沈雙並不覺得這有什麽不妥,笑道:“你出來這麽久,回去看一趟也是應該的,到時候再出來就好了。”
“不可能的,回去了就出不來了,”蘇月垂頭喪氣“我本來就是偷偷摸摸跑出來的,家裡人覺得我就不該出來,我在族中身份有些特殊,沒那麽容易再放出來的,這次估計連溜都溜不出了。”
沈雙很敏銳的抓住了蘇月話中的重點:“你剛才說,不會那麽容易放出來,也就是說並非完全沒有辦法?”
“是,還有一個辦法可以,不過……”蘇月踮起腳盯著沈雙的眼睛,似乎恨不得把臉給貼上去“這就要看沈大哥你了。”
沈雙一頭霧水:“我?我能做什麽?”
“我們族中都講緣分,或者說有緣人,只要族中子弟找到了自己的有緣人,並且有緣人願意帶著走,再走一些小小的程序什麽的,就沒有任何問題啦!”
蘇月說得很開心, 聽起來好像也很容易,沈雙很清楚她的意思,她給別人介紹自己都是說自己是她的有緣人,也就是說這次回家能不能再出來全在自己身上,但一位先天高手的直覺告訴沈雙,這裡面肯定有不少貓膩,絕對沒那麽簡單。
“沈大哥不願意陪我一起回去嗎?”蘇月的大眼睛裡頓時就起了霧“真的不願意嗎?”
於是輪到沈雙頭疼了。
他不可能不答應,然而答應了,這個麻煩到底有多大可就真說不清了。
第二日,沈雙和蘇月便抽空到了藏書樓裡見了公生念一面,說明了去意,公生念想了想,轉身離開了藏書樓,隨後拿了一封信交給了兩人:“蘇姑娘,此行還需勞煩你將這信轉交給你們家主。”
“好的,”蘇月接過信“這段時日,多謝公生閣主照顧了,若我還能從家中出來,屆時再來叨擾。”

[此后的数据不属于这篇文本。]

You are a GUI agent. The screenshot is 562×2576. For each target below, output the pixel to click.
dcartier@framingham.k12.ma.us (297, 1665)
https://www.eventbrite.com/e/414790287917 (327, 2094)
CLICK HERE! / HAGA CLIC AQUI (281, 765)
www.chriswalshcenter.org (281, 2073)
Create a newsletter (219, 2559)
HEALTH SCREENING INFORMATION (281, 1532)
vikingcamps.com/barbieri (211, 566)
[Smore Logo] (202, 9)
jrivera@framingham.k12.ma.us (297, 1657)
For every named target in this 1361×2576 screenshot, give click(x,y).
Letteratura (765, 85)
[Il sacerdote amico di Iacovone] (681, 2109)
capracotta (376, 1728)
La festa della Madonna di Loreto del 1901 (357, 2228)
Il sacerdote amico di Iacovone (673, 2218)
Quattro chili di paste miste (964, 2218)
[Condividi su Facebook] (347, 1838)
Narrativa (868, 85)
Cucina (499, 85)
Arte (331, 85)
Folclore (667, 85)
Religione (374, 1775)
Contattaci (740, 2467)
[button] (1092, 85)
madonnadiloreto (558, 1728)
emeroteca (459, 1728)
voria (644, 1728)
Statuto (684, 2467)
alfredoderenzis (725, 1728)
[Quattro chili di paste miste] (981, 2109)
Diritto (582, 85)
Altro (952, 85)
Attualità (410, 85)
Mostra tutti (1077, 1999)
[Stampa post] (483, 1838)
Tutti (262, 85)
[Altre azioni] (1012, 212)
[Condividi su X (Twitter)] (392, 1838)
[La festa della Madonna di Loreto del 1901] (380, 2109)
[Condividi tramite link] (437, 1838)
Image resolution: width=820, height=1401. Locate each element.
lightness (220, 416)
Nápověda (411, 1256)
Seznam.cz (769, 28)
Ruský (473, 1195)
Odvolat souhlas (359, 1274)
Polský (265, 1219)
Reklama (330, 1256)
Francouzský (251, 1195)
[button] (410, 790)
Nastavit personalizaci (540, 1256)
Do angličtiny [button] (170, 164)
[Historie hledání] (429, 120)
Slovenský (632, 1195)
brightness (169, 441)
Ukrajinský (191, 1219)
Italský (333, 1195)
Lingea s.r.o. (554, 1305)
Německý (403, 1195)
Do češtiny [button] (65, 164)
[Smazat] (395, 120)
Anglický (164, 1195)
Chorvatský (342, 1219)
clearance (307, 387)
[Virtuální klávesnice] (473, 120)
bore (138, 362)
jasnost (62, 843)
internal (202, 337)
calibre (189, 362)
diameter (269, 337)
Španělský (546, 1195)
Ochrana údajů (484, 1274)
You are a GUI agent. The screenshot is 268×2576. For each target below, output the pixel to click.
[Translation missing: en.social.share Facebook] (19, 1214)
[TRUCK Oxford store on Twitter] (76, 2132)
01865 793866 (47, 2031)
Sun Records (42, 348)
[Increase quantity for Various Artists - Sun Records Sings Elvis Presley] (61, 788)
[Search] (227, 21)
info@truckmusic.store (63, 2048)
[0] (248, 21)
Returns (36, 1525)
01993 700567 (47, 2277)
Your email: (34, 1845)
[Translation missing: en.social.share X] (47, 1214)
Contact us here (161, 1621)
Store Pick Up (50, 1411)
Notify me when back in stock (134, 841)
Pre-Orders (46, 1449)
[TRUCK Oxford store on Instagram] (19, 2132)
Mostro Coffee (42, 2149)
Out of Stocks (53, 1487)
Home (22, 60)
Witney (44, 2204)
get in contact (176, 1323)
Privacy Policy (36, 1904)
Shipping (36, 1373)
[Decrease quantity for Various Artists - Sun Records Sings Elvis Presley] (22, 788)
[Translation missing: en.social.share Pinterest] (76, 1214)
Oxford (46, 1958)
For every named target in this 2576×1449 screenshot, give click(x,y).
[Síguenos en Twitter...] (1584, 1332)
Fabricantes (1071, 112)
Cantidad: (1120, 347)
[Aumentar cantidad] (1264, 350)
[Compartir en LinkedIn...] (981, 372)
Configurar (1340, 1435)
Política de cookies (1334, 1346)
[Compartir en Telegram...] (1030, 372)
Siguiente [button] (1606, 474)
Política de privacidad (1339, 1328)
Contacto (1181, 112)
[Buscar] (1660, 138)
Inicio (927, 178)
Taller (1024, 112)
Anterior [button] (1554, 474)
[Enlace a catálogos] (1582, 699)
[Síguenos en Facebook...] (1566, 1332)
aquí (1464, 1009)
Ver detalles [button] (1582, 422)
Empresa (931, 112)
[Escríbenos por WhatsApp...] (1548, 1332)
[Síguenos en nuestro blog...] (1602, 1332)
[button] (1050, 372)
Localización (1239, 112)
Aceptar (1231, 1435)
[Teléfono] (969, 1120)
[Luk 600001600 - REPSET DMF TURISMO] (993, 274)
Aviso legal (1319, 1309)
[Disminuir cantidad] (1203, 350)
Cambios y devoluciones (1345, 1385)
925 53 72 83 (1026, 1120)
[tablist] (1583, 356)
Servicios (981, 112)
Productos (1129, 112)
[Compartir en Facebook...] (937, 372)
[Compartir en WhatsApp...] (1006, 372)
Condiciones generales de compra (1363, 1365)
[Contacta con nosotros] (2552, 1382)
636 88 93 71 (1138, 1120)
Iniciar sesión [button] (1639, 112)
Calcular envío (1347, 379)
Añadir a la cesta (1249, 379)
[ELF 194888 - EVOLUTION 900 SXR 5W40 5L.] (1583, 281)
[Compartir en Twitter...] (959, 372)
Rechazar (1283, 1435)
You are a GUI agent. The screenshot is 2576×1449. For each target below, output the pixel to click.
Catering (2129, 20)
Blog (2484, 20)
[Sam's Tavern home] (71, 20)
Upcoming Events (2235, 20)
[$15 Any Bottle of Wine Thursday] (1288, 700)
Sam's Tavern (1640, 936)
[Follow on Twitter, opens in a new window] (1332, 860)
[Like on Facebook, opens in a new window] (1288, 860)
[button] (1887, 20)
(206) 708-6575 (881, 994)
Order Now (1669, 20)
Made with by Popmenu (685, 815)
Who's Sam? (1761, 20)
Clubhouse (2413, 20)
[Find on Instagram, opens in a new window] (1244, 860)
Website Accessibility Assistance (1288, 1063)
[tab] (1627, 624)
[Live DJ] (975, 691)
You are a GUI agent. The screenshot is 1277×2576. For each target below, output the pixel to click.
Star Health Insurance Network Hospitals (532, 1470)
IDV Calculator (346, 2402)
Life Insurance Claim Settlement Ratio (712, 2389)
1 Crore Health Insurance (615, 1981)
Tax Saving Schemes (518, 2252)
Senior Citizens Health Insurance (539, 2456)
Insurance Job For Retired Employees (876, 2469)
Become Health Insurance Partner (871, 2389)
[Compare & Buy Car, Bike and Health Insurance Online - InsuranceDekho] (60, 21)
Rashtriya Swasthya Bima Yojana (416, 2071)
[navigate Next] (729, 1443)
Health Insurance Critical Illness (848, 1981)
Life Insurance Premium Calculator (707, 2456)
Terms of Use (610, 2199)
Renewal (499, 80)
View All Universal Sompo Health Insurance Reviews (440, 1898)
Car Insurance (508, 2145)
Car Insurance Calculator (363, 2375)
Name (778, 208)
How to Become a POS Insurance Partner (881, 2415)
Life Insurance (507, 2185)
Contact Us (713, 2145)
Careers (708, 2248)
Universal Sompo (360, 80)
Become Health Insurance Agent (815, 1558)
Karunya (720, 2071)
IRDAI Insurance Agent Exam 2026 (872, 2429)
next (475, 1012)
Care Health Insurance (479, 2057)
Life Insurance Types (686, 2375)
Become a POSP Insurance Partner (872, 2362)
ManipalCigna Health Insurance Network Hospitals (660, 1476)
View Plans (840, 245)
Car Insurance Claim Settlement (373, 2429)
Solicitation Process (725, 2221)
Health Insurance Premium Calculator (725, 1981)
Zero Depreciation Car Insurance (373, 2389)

“姑娘盡管來,我倒希望你能多來,要不和沈兄弟一樣,當我劍閣客卿長老?”
蘇月當即毫不猶豫的答應了下來:“好啊好啊!太好了!”
這讓公生念開始考慮自己是不是一不留神給人當槍使了,答應得這麽歡快這裡面沒有蘇月的個人意圖絕對不可能。
但想了片刻發現好像就算當槍使了也沒什麽損失,也很爽快的給了蘇月一個客卿長老的腰牌。
隨後閑談幾句,道聲珍重,便看著兩人漸行漸遠。